“Right, you want to serve?” Rook sneered down at the condemned man, and snapped her gaze to Yaosen, “You wanted him to live? He doesn’t leave your sight. Anything he does from here on out is on your head.” She stabbed a finger into Yaosen’s chest before collecting her sword and turning on her heel to leave.
The great hall began to empty out behind her.
“Leave this to me,” Yaosen whispered to Torun, “Find Duu and be ready to get out of here if these aren’t the people we think they are.”
“Are you sure?” asked Torun, chest still heaving slightly with the aftereffects of a strenuous duel, “What if we need to-”

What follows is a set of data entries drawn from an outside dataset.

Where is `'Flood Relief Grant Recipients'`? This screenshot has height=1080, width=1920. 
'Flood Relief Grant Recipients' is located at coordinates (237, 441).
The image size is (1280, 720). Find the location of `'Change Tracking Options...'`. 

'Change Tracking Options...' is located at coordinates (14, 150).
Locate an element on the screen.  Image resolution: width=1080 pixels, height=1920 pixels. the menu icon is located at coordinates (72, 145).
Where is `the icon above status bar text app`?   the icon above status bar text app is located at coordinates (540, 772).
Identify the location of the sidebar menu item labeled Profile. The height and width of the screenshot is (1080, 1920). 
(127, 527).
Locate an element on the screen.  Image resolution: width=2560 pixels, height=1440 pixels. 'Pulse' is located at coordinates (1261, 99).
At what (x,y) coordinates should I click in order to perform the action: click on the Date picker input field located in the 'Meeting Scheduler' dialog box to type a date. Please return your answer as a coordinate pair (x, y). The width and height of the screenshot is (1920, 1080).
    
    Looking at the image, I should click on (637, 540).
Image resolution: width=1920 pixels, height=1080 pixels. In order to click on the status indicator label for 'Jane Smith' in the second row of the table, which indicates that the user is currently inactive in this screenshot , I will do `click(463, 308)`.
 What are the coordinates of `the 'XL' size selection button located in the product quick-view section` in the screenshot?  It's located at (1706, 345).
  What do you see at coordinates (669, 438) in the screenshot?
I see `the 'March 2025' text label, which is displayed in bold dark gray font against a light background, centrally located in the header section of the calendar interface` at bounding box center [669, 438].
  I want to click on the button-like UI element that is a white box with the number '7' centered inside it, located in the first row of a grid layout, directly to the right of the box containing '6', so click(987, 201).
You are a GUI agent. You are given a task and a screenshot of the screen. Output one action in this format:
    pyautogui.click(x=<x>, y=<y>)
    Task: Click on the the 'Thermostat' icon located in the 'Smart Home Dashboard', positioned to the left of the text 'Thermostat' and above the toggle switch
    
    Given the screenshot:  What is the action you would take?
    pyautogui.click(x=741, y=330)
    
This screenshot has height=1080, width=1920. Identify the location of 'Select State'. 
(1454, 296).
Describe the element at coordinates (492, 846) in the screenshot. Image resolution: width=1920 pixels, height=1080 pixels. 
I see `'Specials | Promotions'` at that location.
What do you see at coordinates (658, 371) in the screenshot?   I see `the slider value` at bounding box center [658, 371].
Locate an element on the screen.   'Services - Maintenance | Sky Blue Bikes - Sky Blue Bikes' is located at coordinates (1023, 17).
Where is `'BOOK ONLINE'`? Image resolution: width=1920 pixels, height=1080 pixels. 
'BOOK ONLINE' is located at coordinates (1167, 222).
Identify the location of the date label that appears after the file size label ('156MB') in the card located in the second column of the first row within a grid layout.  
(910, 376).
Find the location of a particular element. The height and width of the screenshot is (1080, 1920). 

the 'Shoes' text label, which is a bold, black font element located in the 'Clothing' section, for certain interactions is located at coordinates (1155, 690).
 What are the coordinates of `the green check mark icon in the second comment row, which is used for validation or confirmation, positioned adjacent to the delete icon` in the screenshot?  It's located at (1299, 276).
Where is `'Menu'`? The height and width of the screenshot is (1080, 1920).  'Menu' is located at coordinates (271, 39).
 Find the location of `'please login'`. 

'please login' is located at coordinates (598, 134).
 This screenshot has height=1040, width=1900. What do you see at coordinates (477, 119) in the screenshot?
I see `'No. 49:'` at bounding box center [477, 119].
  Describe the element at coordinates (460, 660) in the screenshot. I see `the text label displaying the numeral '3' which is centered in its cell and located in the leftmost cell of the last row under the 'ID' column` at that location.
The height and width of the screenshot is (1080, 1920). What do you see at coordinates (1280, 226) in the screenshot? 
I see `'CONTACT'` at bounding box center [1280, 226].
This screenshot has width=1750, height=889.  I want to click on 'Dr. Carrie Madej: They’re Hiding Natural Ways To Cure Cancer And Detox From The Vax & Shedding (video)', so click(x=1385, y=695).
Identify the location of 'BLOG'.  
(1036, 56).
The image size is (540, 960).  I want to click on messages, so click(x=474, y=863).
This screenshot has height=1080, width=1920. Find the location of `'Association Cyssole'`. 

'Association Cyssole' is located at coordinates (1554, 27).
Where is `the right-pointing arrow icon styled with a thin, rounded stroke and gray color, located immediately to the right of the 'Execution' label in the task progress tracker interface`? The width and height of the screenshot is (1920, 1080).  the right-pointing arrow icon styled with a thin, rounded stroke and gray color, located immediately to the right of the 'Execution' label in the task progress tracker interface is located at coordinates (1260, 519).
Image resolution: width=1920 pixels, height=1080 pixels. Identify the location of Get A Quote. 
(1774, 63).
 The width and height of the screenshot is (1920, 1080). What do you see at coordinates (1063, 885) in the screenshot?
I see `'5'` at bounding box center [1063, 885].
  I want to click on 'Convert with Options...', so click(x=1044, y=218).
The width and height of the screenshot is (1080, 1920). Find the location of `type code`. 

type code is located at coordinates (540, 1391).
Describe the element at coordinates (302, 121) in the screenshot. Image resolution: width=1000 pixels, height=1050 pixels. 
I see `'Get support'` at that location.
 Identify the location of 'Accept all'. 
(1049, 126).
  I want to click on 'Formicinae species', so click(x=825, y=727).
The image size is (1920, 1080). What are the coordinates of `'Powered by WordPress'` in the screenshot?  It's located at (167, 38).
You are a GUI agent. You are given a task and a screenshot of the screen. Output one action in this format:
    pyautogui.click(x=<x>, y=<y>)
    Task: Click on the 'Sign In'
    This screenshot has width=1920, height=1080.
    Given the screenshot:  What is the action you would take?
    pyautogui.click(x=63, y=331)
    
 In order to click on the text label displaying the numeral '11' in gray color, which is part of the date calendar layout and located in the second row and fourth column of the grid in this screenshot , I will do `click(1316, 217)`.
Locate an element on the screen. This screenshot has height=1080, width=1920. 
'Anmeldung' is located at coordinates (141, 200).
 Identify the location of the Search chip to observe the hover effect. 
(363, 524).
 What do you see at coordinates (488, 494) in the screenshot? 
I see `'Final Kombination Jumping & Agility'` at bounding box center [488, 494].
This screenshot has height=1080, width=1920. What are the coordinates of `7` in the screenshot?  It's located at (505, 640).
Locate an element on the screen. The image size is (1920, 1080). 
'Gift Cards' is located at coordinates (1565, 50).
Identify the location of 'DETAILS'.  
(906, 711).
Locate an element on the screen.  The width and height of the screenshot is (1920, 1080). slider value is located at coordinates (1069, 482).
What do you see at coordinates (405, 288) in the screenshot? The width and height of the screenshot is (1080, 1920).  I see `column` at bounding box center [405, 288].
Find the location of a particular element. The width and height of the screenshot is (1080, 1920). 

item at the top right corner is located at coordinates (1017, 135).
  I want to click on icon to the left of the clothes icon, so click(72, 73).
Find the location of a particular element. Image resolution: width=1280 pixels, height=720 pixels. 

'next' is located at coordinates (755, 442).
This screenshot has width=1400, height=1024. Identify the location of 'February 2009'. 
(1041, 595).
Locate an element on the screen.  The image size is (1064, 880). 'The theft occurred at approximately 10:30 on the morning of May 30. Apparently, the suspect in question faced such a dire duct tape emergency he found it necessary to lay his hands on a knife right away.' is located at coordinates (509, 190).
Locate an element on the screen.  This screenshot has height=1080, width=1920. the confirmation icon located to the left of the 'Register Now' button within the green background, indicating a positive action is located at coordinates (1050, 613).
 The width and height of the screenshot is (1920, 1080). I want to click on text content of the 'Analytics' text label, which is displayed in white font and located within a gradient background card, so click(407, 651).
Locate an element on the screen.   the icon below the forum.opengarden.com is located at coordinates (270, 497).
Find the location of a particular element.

Halvard pulled the sword out of Torun’s hand, as he too made to leave. Torun relinquished it only reluctantly.
“This isn’t survival anymore. This is logic and cultural understanding. Leave that to a monk of the Light Temple.”
Torun glared after the Farwild woman, “Don’t be so sure.”
Yaosen smiled and ran off to catch up with Rook.
She was striding down streets made of black chips of volcanic rock. To left and right there were buildings carved into the black stone of the mountain. Beyond, there was nothing but glimmering fields of high-altitude ice. The peak of a mountain rose up at the far end of the main thoroughfare, the village having been constructed in a lopsided caldera of sorts.
“I want to apologize,” Yaosen started, “I’m not entirely sure what happened back there, but if we could just discuss-”
Rook spun on him, yellow hair flashing about her face, “What happened is you cheated! We have nothing to discuss.”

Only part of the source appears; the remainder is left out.